- READING PASSAGE -
** BEGIN **
It had been over 400 years since the Israelites had first come to Egypt and they now numbered about two million people. Pharaoh was fearful of their growing strength and put taskmasters over them and made them slaves.
2. Who did God choose to be the one who would deliver the Israelites from slavery?

Answer: Moses

Here's what it says in Exodus 1:12,22:
"But the more they (Egyptians) afflicted them (Israelites), the more they multiplied and grew. And they were in dread of the children of Israel. So Pharaoh commanded all his people, saying, 'Every son (of the Israelites) who is born you shall cast into the river, and every daughter you shall save alive.'"

It was during this time that Moses was born, but his life was spared because his mother put him in a basket shortly after he was born and set it in the reeds along the bank of a river. Pharaoh's daughter found him and decided to keep him and raised him as her son. When Moses grew up he went back to his own people. One day he saw an Egyptian mistreating one of the Hebrew people and he killed the Egyptian and fled for his life into the land Midian. He married Zipporah, the daughter of a priest and had a family. He had lived there for forty years when God called him to return to Egypt and secure the release of the Israelites in Exodus 3:10.
** END **
- INFORMATION SUPPLIED -
** BEGIN **
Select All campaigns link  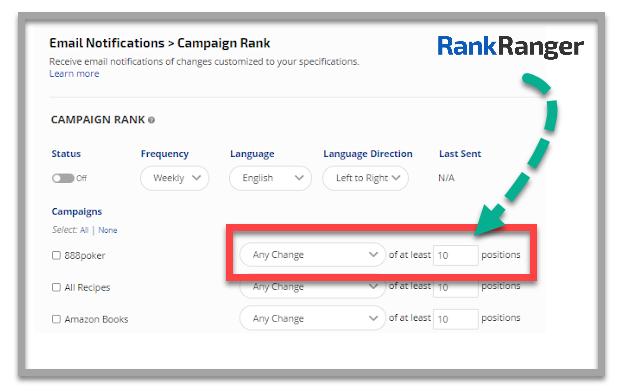[84, 230]
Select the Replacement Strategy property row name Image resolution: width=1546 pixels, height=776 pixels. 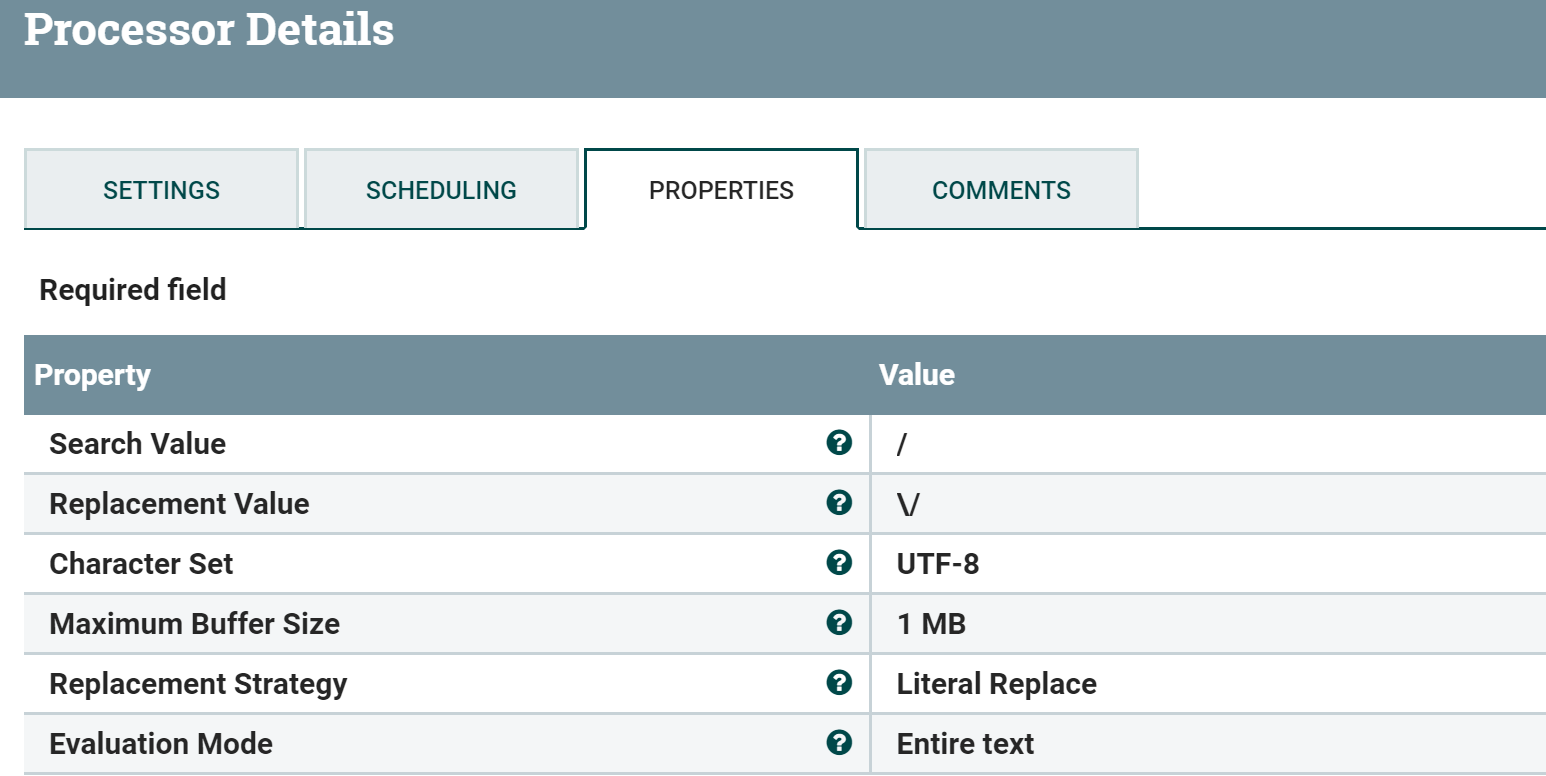[198, 684]
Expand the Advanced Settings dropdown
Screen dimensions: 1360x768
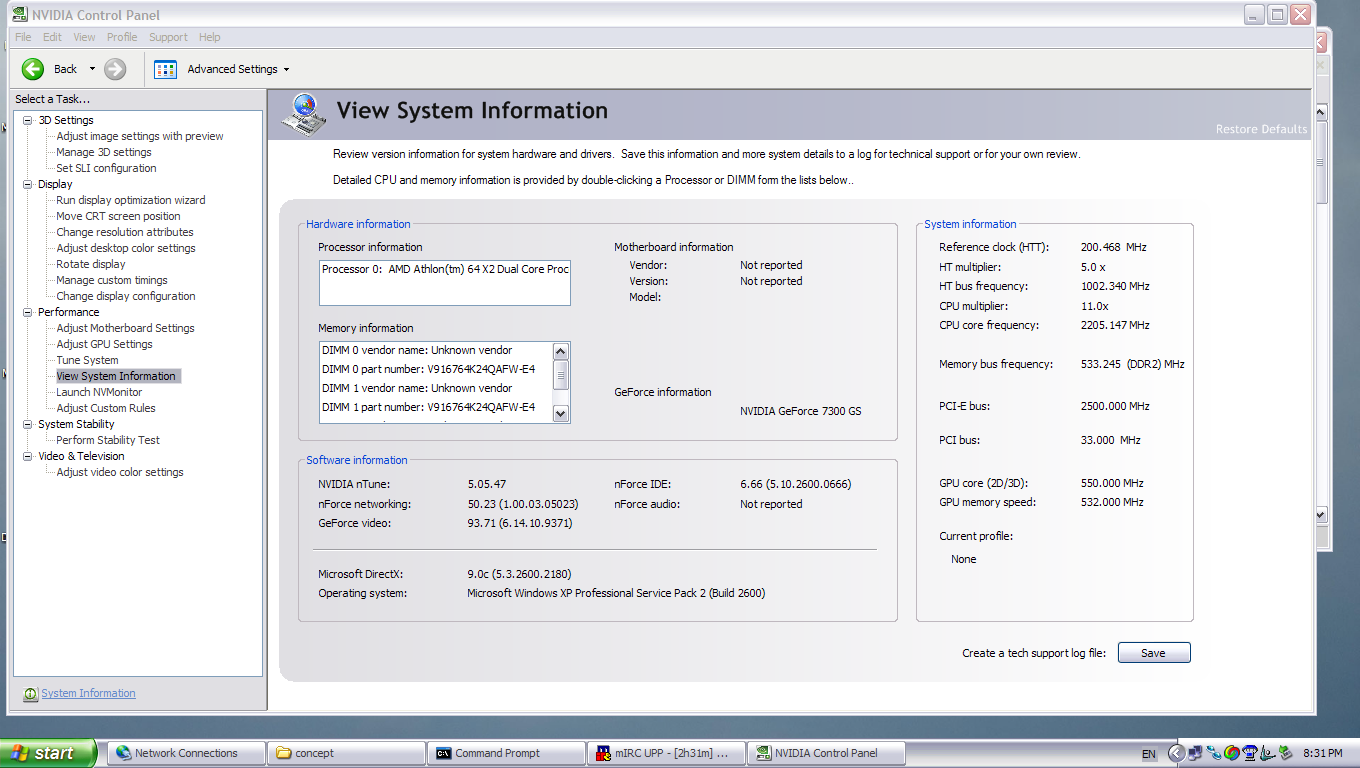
** END **
- WHAT TO WORK ON -
In the passage about the Israelites in Egypt, why did Pharaoh put taskmasters over the Israelites and make them slaves? Answer in one to three sentences.

- SOLUTION TO THIS EXERCISE -
Pharaoh was fearful of the Israelites' growing strength. After more than 400 years in Egypt, they numbered about two million people.